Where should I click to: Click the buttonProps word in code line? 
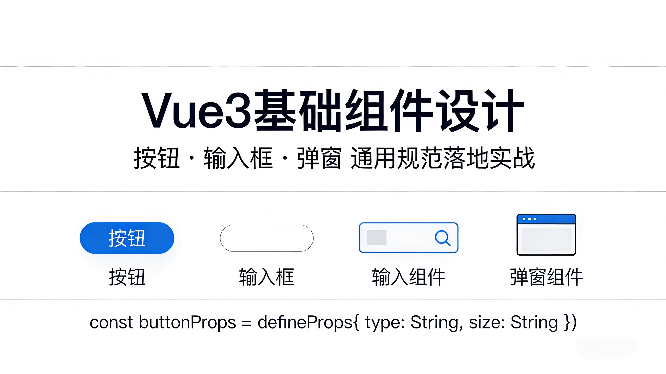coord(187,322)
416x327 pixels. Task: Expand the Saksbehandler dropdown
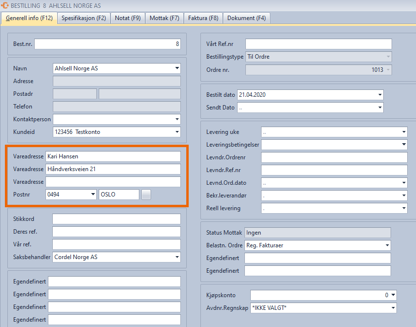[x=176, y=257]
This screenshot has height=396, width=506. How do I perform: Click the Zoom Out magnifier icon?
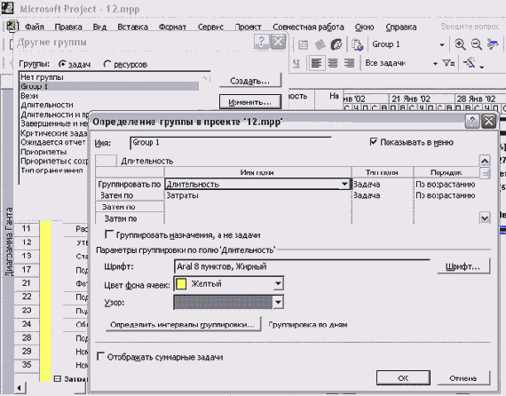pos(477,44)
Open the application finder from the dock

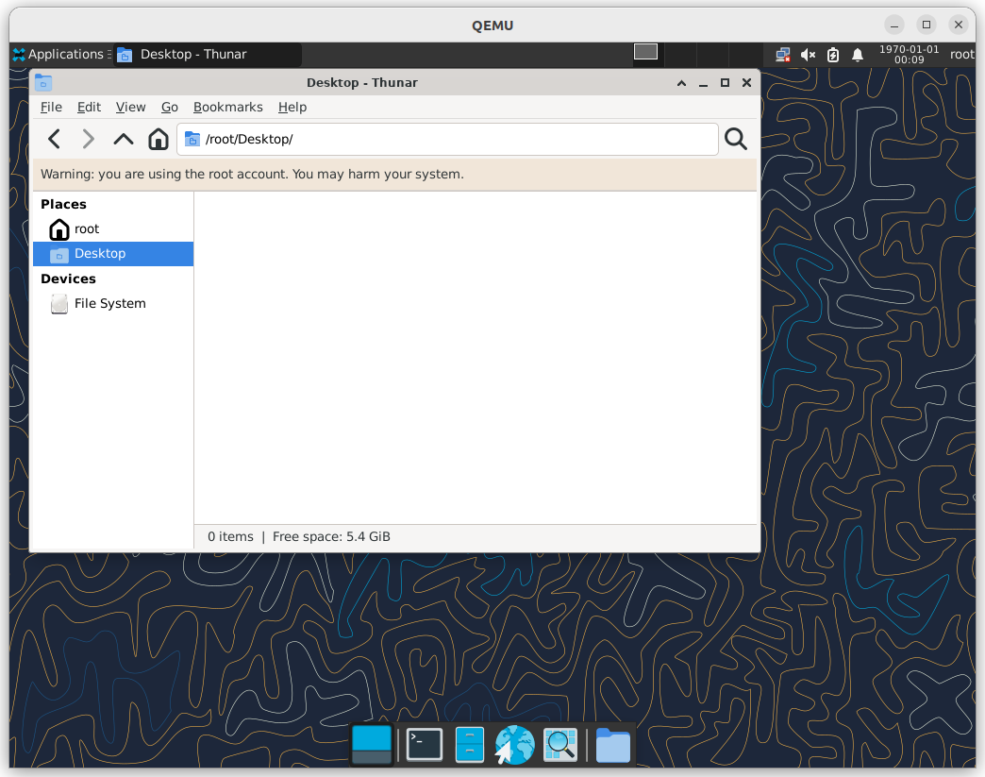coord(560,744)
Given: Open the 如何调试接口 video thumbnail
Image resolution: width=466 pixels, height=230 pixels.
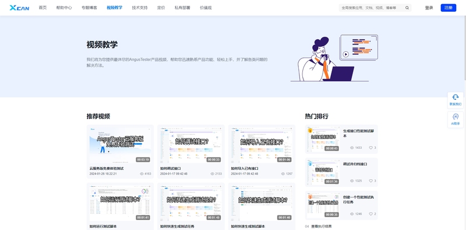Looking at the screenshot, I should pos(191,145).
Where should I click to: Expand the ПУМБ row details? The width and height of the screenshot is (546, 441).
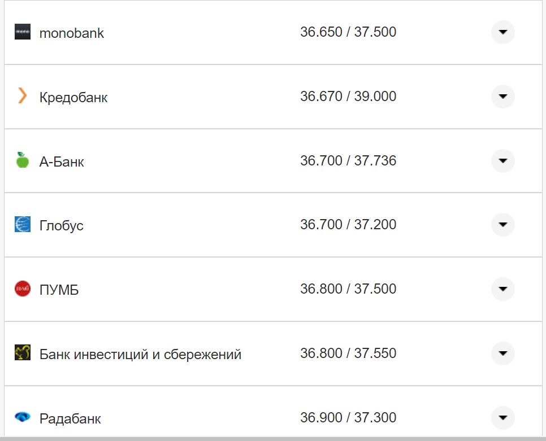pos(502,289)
────
| Exercise objective |
Verbatim output of every entry above is required, though pictures are to be left out.

| Solution for this exercise |
Where should I click to: Click the buttonProps word in code line? 
coord(187,322)
416x327 pixels. Task: Expand the Saksbehandler dropdown
[x=176, y=257]
This screenshot has height=396, width=506. How do I perform: Click the Zoom Out magnifier icon?
pos(477,44)
Open the application finder from the dock

coord(560,744)
Given: Open the 如何调试接口 video thumbnail
Image resolution: width=466 pixels, height=230 pixels.
Looking at the screenshot, I should pos(191,145).
Where should I click to: Expand the ПУМБ row details? The width and height of the screenshot is (546, 441).
pos(502,289)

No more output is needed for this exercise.